**Task statement:**
Only the lines from the one containing "This screenshot has height=377, width=542." through the end of the data belong in the answer; reproduce them exactly.

**Exercise data:**

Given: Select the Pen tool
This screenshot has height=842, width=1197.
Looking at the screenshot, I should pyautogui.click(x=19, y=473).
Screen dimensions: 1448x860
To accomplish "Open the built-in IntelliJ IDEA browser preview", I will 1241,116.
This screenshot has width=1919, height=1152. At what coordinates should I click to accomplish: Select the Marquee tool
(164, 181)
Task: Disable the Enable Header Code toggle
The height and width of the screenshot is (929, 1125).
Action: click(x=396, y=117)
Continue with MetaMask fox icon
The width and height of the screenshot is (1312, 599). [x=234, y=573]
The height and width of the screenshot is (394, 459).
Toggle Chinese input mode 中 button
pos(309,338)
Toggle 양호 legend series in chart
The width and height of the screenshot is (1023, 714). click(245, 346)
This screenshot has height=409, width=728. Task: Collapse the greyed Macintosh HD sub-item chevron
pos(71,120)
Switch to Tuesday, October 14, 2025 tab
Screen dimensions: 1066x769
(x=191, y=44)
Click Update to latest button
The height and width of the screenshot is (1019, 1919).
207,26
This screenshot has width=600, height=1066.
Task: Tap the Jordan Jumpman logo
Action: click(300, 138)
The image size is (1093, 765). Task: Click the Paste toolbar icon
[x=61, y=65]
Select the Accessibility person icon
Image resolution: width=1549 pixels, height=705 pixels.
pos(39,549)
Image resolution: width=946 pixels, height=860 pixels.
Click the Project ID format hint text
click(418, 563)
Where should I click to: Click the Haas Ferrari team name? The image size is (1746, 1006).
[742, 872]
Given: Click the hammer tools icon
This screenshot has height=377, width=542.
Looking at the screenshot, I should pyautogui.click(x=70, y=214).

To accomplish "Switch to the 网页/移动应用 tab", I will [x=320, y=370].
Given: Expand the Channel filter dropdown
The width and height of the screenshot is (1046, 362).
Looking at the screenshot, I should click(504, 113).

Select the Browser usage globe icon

**Solution for this exercise:**
This screenshot has height=377, width=542.
Looking at the screenshot, I should pyautogui.click(x=70, y=214).

To accomplish "Switch to the 网页/移动应用 tab", I will [x=320, y=370].
Given: Expand the Channel filter dropdown
The width and height of the screenshot is (1046, 362).
Looking at the screenshot, I should click(504, 113).

Select the Browser usage globe icon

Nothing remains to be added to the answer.